Kedua adik saya itu juga sering datang untuk menumpang istirahat ke ruangan ini, entah sepulang dari sekolah atau ekstrakulikuler. Selain mereka, Ayah juga super nyaman berada ruangan ini ketika istirahat kantor, sambil membuka jendela dan rebahan. Ruangan ini sangat dekat dengan kampus UNISMA dan Dinoyo Mall, strategis untuk menumpang istirahat para mahasiswa, ibu-ibu, serta dosen. Mama juga terkadang istirahat sejenak ke ruangan ini sehabis pulang dari pengajian ibu-ibu. Keluarga yang datang silih berganti kerap menyindir "tumben kamar kakak bersih dan rapi? habis salah makan ya, kak?".  Memang perlu diakui, ruangan ini adalah kamar ter-rapi dan paling tertata yang pernah saya miliki. Biasanya banyak cat dan kanvas berserakan di lantai atau kertas-kertas selepas gunting-gunting. Dulu sewaktu sekolah menengah, saya sering mengisi mading sekolah dan mengerjakan beberapa hal lainnya yang berbau kreatif atau terkait jurnalistik. Lomba sekolah juga dimasukinnya ke lomba mading, melukis, menggambar, kaligrafi, membuat komik, atau hal-hal seputar itu. Mau tidak mau memiliki kamar berantakan menjadi pemandangan sehari-hari. 



Ruangan ini sengaja saya bagi menjadi tiga sudut. Sudut pertama fokus pada workspace, hanya terdiri meja kayu dan kursi kantor yang sudah tidak terpakai. Also fyi, semua barang di sini mayoritas reusable things.
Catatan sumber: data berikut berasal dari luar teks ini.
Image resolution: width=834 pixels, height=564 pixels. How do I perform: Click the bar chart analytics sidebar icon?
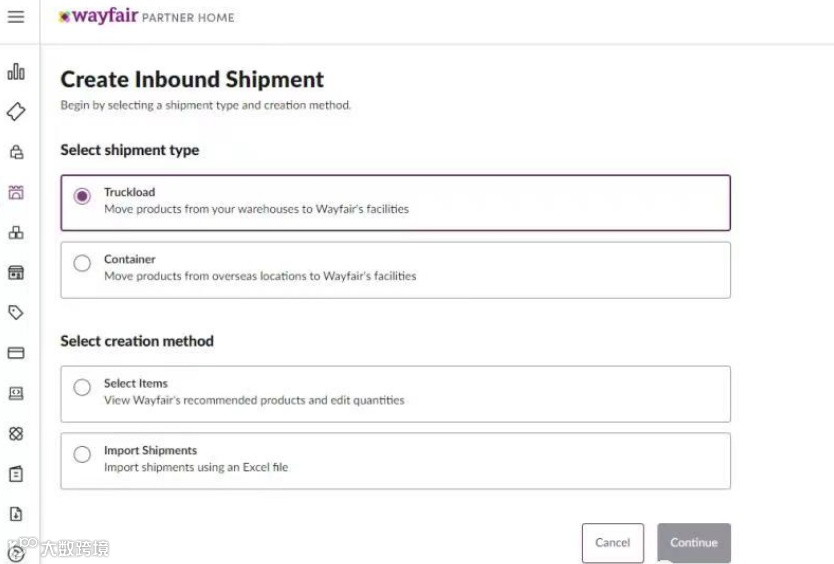16,72
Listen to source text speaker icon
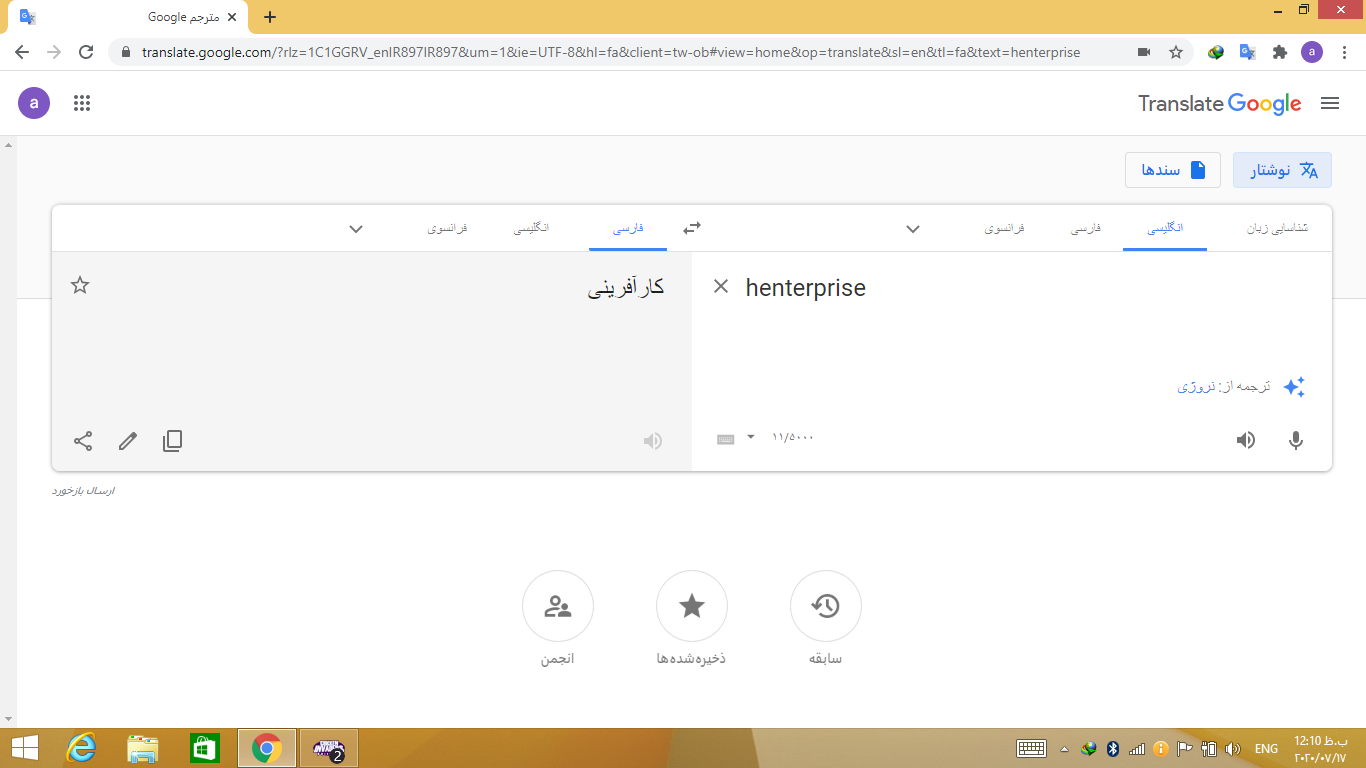1366x768 pixels. click(x=1245, y=440)
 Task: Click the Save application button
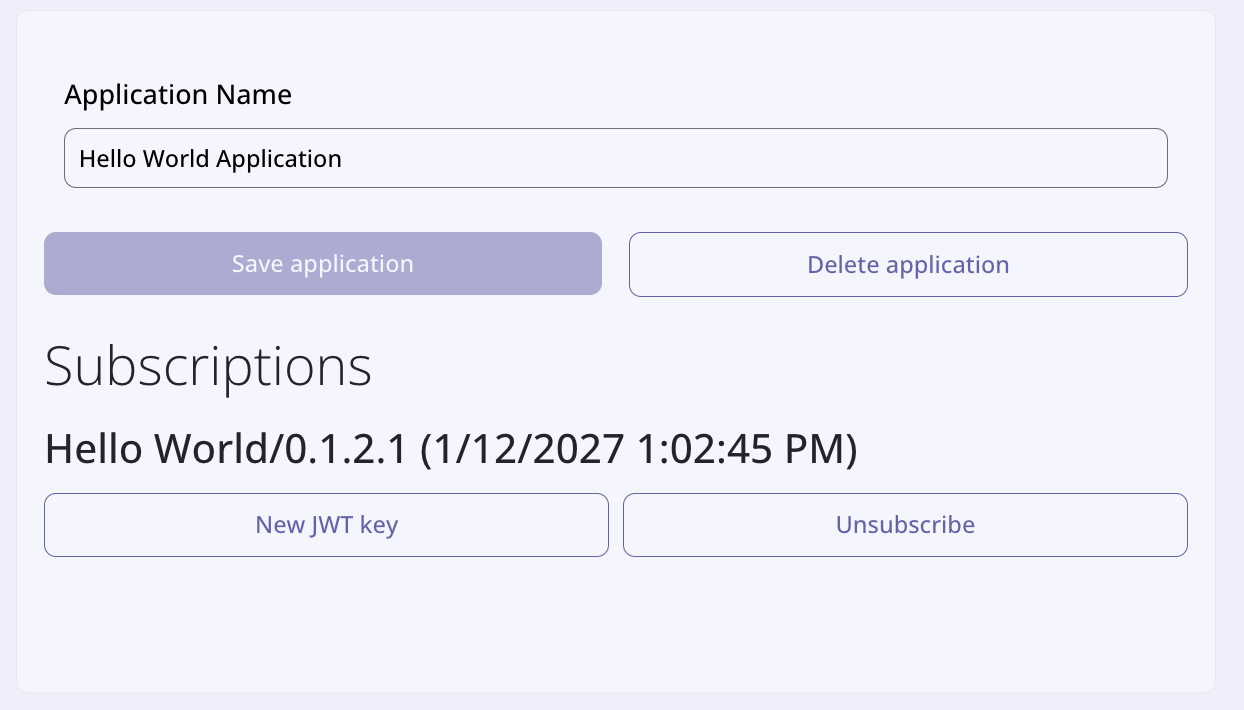point(322,263)
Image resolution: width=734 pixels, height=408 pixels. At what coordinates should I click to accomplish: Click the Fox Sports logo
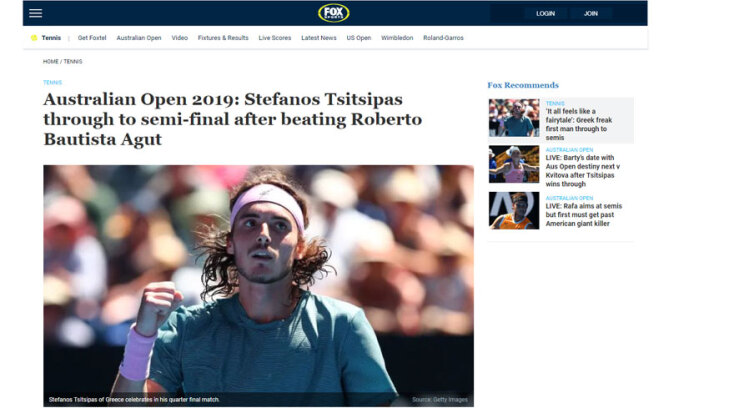(333, 13)
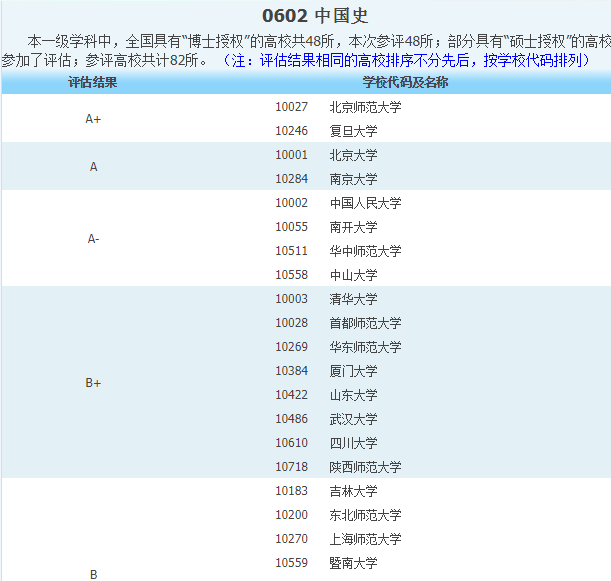The image size is (611, 581).
Task: Click the A- grade cell
Action: click(x=93, y=239)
Tidak ada yang baru sama sekali, kalaupun tampak baru, barang tersebut merupakan kado dari ulang tahun, wisuda, sidang, atau seminar hasil. Sudut kedua, adanya ruang untuk tatanan foto-foto dan poster business model canvas. Selanjutnya, sudut ketiga terpasang susunan rak perkakas yang telah dibagi dari sisi fungsional serta daya guna pada masing-masing slotnya. 

Overall, bahan-bahan yang terkandung dalam ketiga sudut dapat diuraikan seperti ini:
  • Papan gantungan untuk foto: hasil memotong besi penutup pagar.
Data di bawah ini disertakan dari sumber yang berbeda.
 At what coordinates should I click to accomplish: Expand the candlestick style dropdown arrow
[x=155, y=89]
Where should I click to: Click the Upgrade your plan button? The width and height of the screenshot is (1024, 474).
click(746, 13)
  • Rak perkakas:  hasil memungut bekas wadah piring yang sudah mengelupas warnanya dan dicat kembali (cerita lengkapnya: klik disini). 
  • Papan mading: sisaan platform untuk pintu kamar mandi.
  • Hook, penjepit kayu, dan tali rotan:  hasil memilah barang di kardus perkakas di gudang rumah.



Beberapa teman sekolah menengah dan kuliah yang mampir juga menyatakan ruangan ini adalah kamar ter-rapi di dunia saya yang pernah mereka temui (maaf yaa gengs, saya memang perempuan yang tidak rapihan huhuhu). Banyak yang minta untuk diabadikan untuk kenang-kenangan yang sebenarnya hanya alibi untuk motivasi mereka beberes, bener kan? hahaha. I really and really understand what you mean, my absurd buddies. Semoga postingan kali ini dapat menginspirasi agar memulai beberes ruangan. What'cha think?